Arthroscopic treatment of concomitant superior labral anterior posterior (SLAP) lesions and rotator cuff tears in patients over the age of 45 years
- PMID: 19364887
- DOI: 10.1177/0363546509331940
Arthroscopic treatment of concomitant superior labral anterior posterior (SLAP) lesions and rotator cuff tears in patients over the age of 45 years
Abstract
Background: Rotator cuff tears commonly occur in combination with other shoulder injuries such as superior labral anterior posterior (SLAP) lesions. The incidence of these associated lesions increases with age; however, the management of concomitant SLAP and rotator cuff tears has yet to be convincingly addressed in the literature.

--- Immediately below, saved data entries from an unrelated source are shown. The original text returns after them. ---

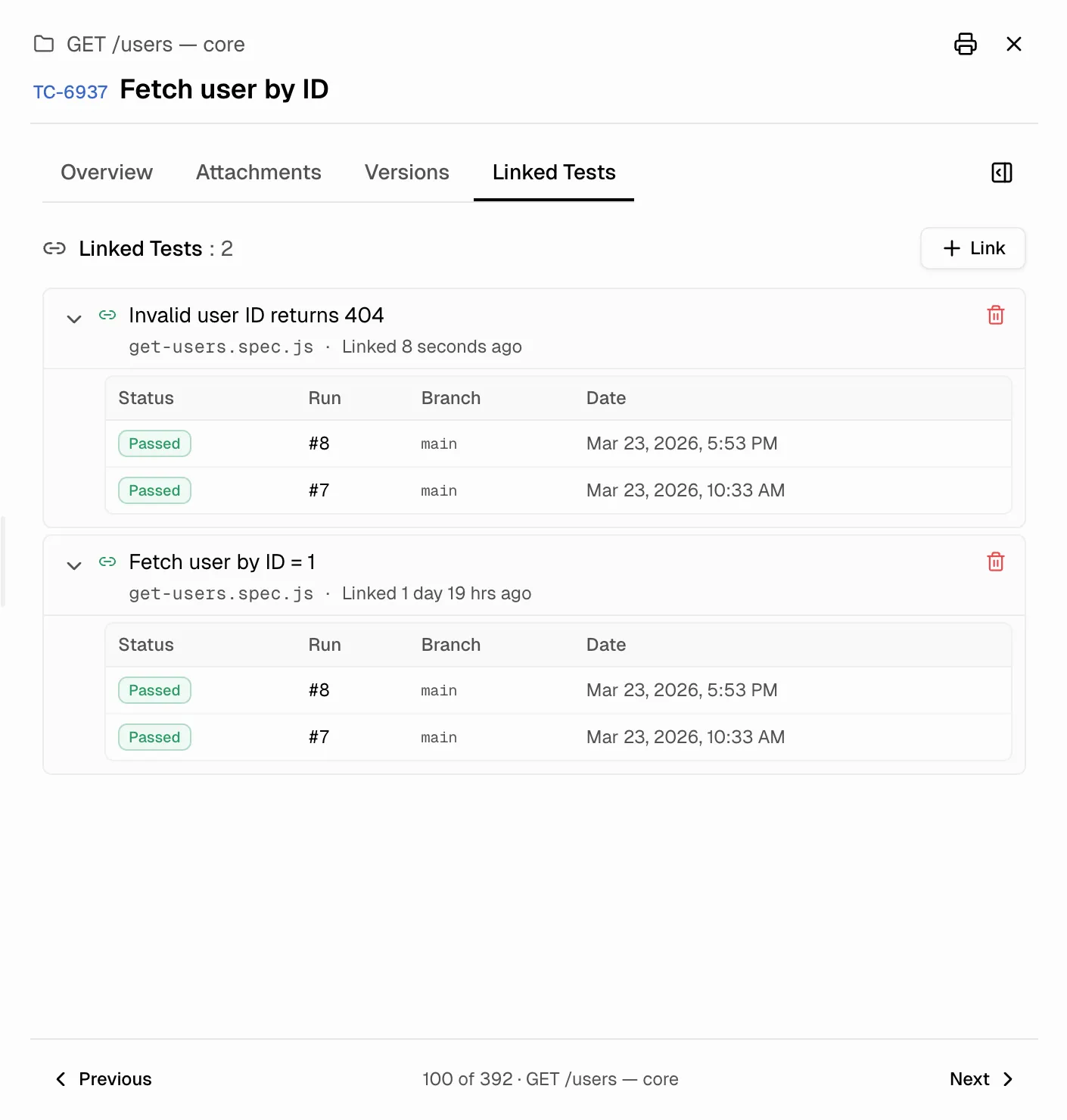Collapse the Invalid user ID returns 404 entry
Screen dimensions: 1067x1120
pyautogui.click(x=73, y=318)
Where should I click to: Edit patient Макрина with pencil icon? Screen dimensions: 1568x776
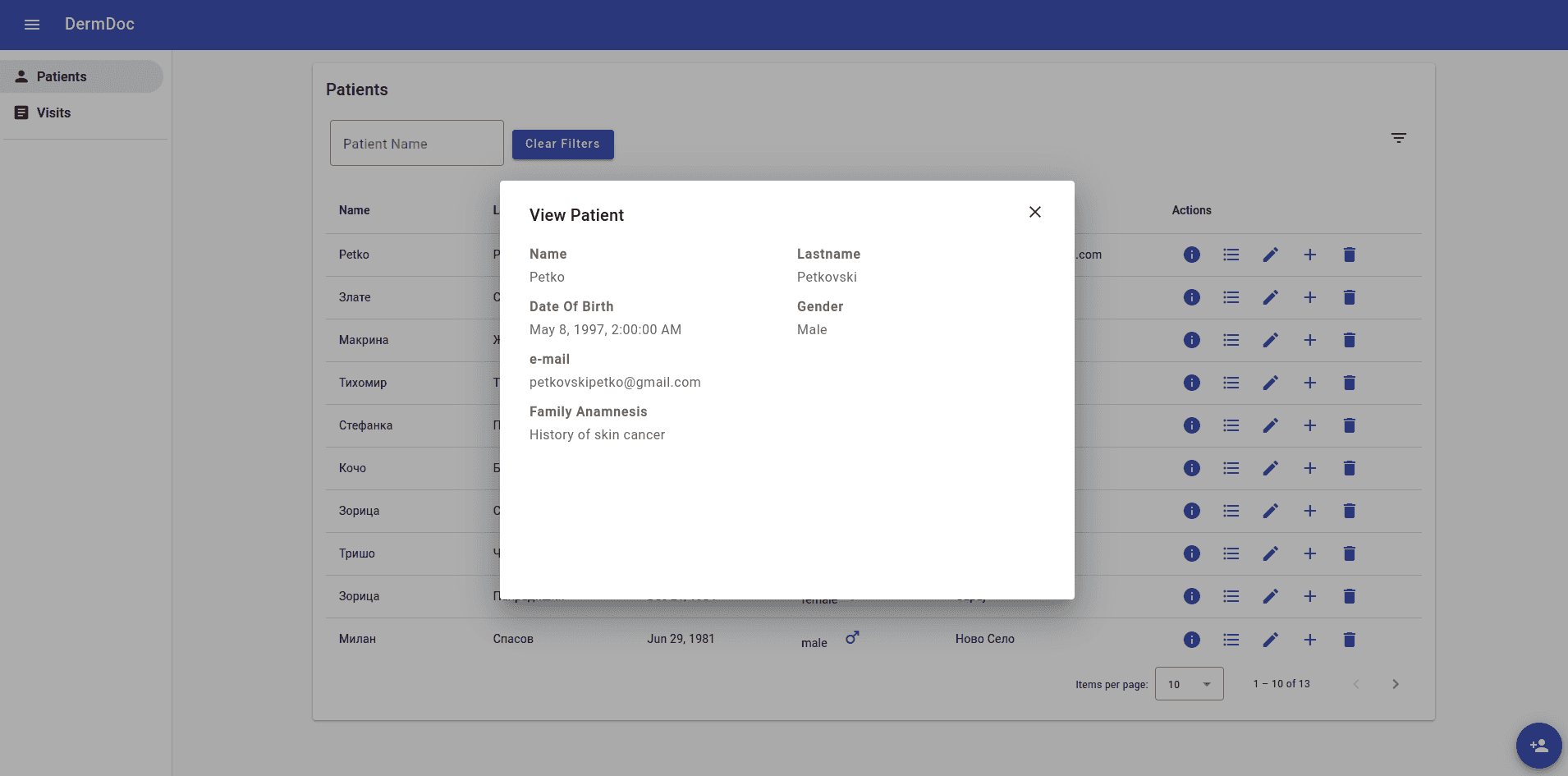(1270, 340)
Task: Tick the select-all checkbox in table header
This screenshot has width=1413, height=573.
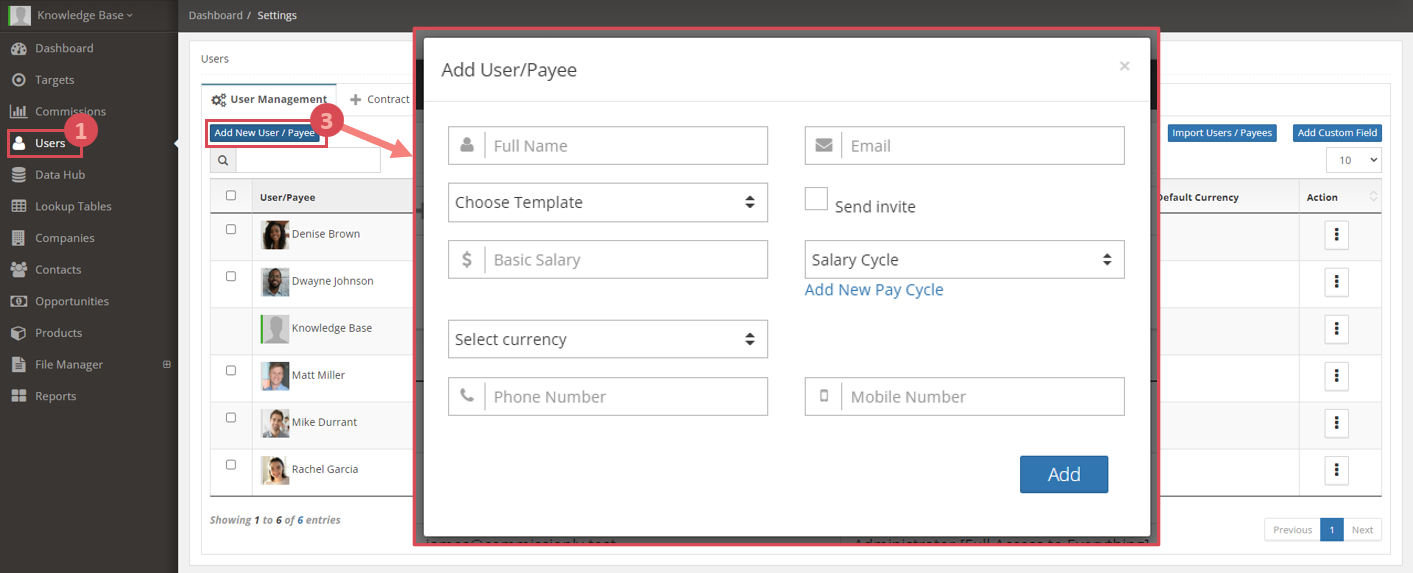Action: [x=231, y=196]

Hypothesis: Patients over the age of 45 years who have concomitant arthroscopic rotator cuff repair and debridement of their type II SLAP lesions will have improved patient satisfaction and functional outcome compared with those who undergo simultaneous rotator cuff and type II SLAP repair.
Study design: Cohort study; Level of evidence, 2.

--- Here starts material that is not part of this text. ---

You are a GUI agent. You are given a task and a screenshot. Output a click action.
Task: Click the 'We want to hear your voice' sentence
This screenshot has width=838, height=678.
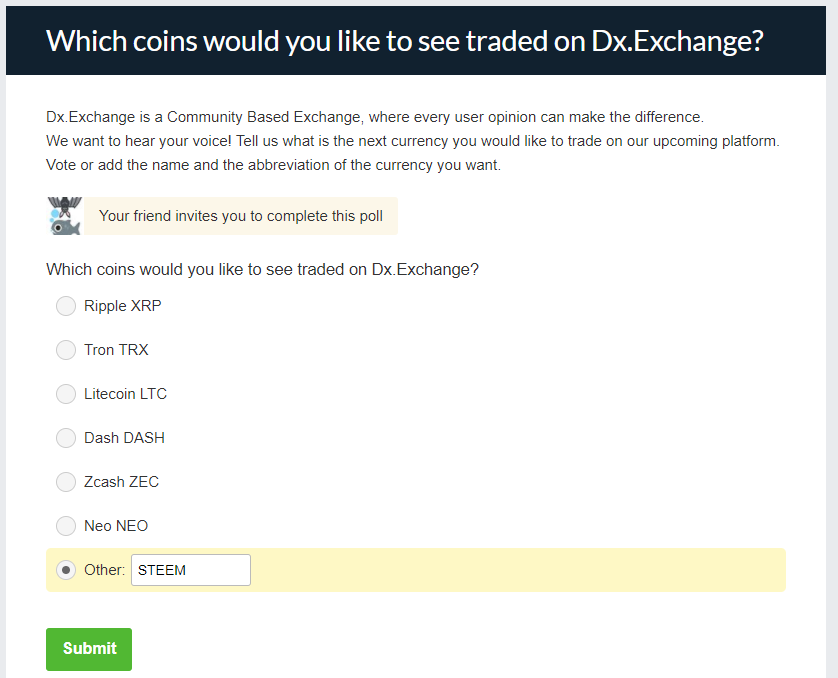click(x=412, y=141)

Methods: We recruited 48 patients (mean age, 51.9 years; range, 45-60 years) who had concomitant rotator cuff and type II SLAP tears. All underwent arthroscopic rotator cuff repair with subacromial decompression. Patients were randomized intraoperatively into 2 groups: repair versus debridement of their type II SLAP lesions. Ten patients were lost at final follow-up (4 in debridement and 6 in repair group). The outcome was assessed by the Tegner score and University of California at Los Angeles (UCLA) score and clinically to evaluate range of motion (forward elevation/internal rotation/external rotation).
Results: At 2 years postoperatively, both the debridement and repair groups showed significant improvement in Tegner score, UCLA score, and range of motion. Patients who underwent rotator cuff repair in combination with debridement of their SLAP tears had significantly better overall UCLA scores (34 vs 31; P < .001) and improved function (5.5 vs 3.8; P < .005) and pain relief (9.6 vs 7.7; P < .001) compared with those who underwent simultaneous rotator cuff and SLAP repair. Range of motion in both internal and external rotation was also significantly better in those patients who had SLAP debridement as compared to SLAP repair.
Conclusion: In patients over the age of 45 years with a minimally retracted rotator cuff tear and associated SLAP lesion, arthroscopic repair of the rotator cuff with combined debridement of the type II SLAP lesion may provide greater patient satisfaction and functional outcome in terms of pain relief and motion.